INPUT MATERIAL ▸

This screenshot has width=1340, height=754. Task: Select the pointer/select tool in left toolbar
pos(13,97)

==

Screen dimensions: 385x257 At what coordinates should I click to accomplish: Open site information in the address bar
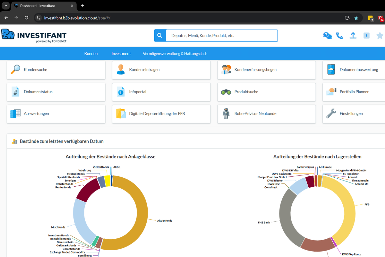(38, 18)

==

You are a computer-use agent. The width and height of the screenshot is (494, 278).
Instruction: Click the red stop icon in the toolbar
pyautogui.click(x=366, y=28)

WRITTEN PROBLEM ▸ Locate every line in the material that contains the string "width" and copy each one out in full. Treat uppercase and lowercase letters as different.

RESPONSE TO THIS EXERCISE ▸
This screenshot has width=1340, height=754. Task: Select the pointer/select tool in left toolbar
You are a computer-use agent. The width and height of the screenshot is (494, 278).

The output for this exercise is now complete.